The Department spokesperson said where “every effort” has been made by a school to provide substitution cover without success, schools are advised to contact the Department of Education by email and “an inspector will provide further support”.

“If operational challenges occur due to staff absences schools are expected to maximise on-site education for State examination year groups and fifth year classes,” the spokesperson said.

For primary schools, the advice for covering absences was to check:

  • The supply panel if the school is part of a supply panel cluster arrangement,
  • School’s own panel of regular substitutes,
  • National substitute service/Subseeker,
  • Student teachers,
  • Other local arrangements such as the administrative principal/ administrative, deputy principal if applicable, or other non-classroom teachers.

“It is also recognised that there may be a substantial number of children absent due to Covid-19 or as a result of being a close contact in household situations and therefore class numbers may be smaller,” the Department spokesperson added.

Clerkin said many student teachers will be beginning work placements over the coming weeks. He said it is anticipated that once the colleges close for summer in May, student teachers will then be available to work until the end of the school year. Primary schools remain open until the end of June. 

Covid wave

The healthcare system is also facing significant pressure due to the current wave of Covid-19. 

Speaking to The Journal, Irish Association for Emergency Medicine (IAEM) spokesperson and senior emergency consultant at Sligo Regional Hospital Dr Fergal Hickey said the pressure on Emergency Departments is “probably the worst we’ve seen during the whole Covid-19 pandemic”. 

“It’s not that there are large numbers of patients in intensive care, there aren’t, although that number is on the way up, but the issue is twofold,” Dr Hickey said.

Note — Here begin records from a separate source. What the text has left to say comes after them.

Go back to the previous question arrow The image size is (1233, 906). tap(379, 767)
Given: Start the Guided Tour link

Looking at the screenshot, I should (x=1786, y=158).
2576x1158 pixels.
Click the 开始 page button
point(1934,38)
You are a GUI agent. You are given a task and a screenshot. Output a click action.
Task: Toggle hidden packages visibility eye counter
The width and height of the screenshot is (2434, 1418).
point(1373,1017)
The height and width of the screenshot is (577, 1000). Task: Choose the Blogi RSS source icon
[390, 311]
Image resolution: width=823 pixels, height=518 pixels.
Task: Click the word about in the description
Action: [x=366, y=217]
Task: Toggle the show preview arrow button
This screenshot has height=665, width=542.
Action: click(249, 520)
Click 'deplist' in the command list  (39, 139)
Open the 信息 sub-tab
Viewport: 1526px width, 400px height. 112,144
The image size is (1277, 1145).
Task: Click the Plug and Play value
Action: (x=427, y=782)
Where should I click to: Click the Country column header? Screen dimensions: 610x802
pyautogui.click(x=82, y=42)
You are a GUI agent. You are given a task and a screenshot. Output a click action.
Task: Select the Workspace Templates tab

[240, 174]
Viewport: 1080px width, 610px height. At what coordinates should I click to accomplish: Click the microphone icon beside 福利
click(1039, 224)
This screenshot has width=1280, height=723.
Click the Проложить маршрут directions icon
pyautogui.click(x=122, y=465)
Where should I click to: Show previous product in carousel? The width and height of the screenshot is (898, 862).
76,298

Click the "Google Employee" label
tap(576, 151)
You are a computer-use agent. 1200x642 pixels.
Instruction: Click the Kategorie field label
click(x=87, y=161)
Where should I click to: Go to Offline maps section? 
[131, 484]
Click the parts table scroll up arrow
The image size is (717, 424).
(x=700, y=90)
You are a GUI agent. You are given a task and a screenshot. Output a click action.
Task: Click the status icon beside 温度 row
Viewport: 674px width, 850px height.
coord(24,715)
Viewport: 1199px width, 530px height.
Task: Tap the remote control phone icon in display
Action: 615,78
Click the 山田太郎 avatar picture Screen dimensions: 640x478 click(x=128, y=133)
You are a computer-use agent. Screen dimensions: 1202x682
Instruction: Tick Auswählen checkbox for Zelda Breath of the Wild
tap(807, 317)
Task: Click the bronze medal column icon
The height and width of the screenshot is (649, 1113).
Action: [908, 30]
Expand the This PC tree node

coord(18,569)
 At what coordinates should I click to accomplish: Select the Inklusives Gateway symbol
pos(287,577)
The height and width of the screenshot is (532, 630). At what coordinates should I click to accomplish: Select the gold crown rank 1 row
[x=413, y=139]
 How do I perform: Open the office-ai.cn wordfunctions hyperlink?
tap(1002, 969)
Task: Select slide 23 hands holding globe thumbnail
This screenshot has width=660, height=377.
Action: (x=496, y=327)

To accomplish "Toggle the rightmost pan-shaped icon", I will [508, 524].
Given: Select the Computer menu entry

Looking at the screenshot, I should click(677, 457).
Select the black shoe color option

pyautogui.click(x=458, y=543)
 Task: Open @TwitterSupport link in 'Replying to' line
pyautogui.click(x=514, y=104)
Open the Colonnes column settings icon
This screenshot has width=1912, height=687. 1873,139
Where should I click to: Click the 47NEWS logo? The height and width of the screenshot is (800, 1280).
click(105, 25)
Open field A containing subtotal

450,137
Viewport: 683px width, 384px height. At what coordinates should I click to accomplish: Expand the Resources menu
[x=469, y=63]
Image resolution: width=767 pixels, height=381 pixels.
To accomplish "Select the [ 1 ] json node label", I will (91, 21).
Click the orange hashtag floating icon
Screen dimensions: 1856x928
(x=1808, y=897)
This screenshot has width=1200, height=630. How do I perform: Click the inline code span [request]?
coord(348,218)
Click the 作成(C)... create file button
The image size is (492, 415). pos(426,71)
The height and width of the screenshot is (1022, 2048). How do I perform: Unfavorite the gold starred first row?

“One is that this is a more contagious variant of Omicron … but also there’s a lot of patients who are coming with other problems … and they are found to have Covid incidentally,” he said. 

Dr Hickey said most patients in hospital with Covid-19 at the moment are “not particularly sick” but added that “you can’t put them with other patients who don’t have Covid”.

“It’s a real challenge, we cannot safely stream people in the way that we’d like to,” he said. 

One virologist has said the government could respond to the latest wave of Covid-19 by implementing free mass antigen testing across the population.